Airline On-Time Statistics, from 1987 until April 2020.

  • Available on transtats.bts.gov
  • One single MySQL table, a single primary key, no secondary keys
  • Uncompressed TSV  size: 64 GB
  • 194,699,018 rows

Stackoverflow.com

stackoverflow.com data

  • Available on archive.org
  • Uncompressed TSV size: 216 GB
  • 502,676,396 rows

EN Wikipedia

EN Wikipedia backup, from 20200620

  • Downloaded enwiki backup
  • uncompressed TSV size: 130 GB
  • 1,673,892,597 rows
  • frequent use of binary datatype

All

All above datasets combined

  • Dataset did not fit in memory
  • uncompressed TSV Size: 410 GB
  • 2,371,268,011 rows

Benchmark Results

Time to show some results…

Dump

  • as expected, both mysqldump and mysqlpump lack or are limited in parallelizing the dump process.
  • for mysqlpump, there are just not enough large tables in all datasets to be able to improve dump throughput.
  • using mydumper and MySQL Shell is a big difference compared to the others
  • MySQL Shell is the fastest in all but 1 case, sometimes much faster (stackoverflow)
    • one possible reason that mydumper is mostly slower is that it uses zlib compression which is much slower than zstd
    • mydumper was faster in dumping wikipedia than MySQL Shell, which might be because the wikipedia dataset contains many binary columns which MySQL Shell converts to base64 format; mydumper does not. MySQL Shell 8.0.22 will contain further improvements.

Load

Next to disabling the InnoDB redo log, MySQL Server 8.0.21 includes improvements to the lock manager which benefit the write scalability of InnoDB by replacing the lock system mutex (lock_sys->mutex). This improves write performance, especially in environments with distant NUMA nodes (e.g. AMD Epyc Naples).

Warning: disabling the InnoDB redo log is intended only for loading data into a new MySQL instance. Do not disable redo logging on a production system, an unexpected server stoppage while redo logging is disabled can/will cause data loss and instance corruption.

  • both mysqldump and mysqlpump generate a single .sql file so loading data is single threaded, thus they are much slower
  • MySQL Shell is faster than myloader in all cases, and this is due to its scheduling algorithm which is explained in part 3 of this blog post series.

Secondary indexes impact write throughput

The more secondary indexes present, the slower the write throughput is expected to be, which is the case with the stackoverflow and wikipedia datasets.

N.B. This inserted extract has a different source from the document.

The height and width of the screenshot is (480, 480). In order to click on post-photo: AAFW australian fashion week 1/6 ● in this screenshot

MySQL Shell has the ability to create secondary indexes after the data is loaded (with the deferTableIndexes option), but adding indexes after the fact makes the whole process slower in all these datasets, so it is often not the best choice. mysqlpump does this by default, but the performance gain is negligible compared to the results we get with myloader and MySQL Shell.

Partitioning can help with large tables

So why is loading the ontime table slower than the other datasets?

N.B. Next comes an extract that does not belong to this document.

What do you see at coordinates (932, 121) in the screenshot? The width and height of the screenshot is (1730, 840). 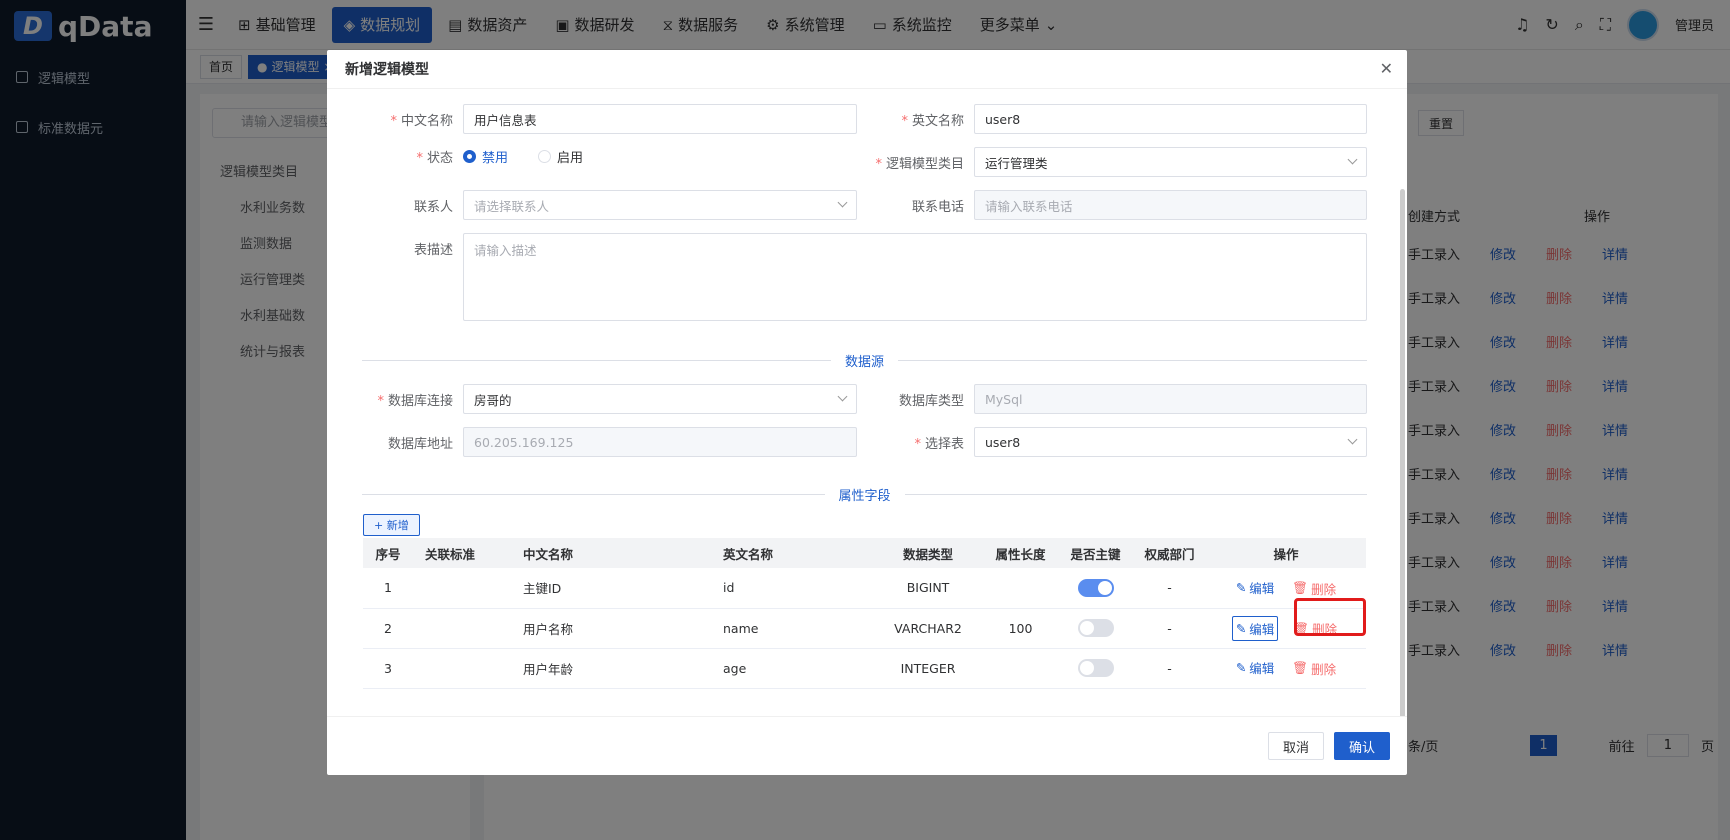 I see `en-name-label: * 英文名称` at bounding box center [932, 121].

The reason is that the ontime dataset consists of a single table. The bottleneck is in InnoDB on a per table level (index locking & page locks). When we partition the ontime table, in this case by 128 KEY() partitions, the write throughput increases significantly, especially when using MySQL Shell:

As MySQL Shell tracks progress of the load, it is possible to add partitions by first loading only the DDL, make the changes, and then loading the rest of the dump:

MySQL Shell Dump & Load: Fast!

As shown in these benchmarks, MySQL Shell is able to dump data fast, up to almost 3GB/s and load data at speeds above 200MB/s (when the InnoDB redo log is disabled). The next blog posts will cover how Shell achieves this dump and load performance.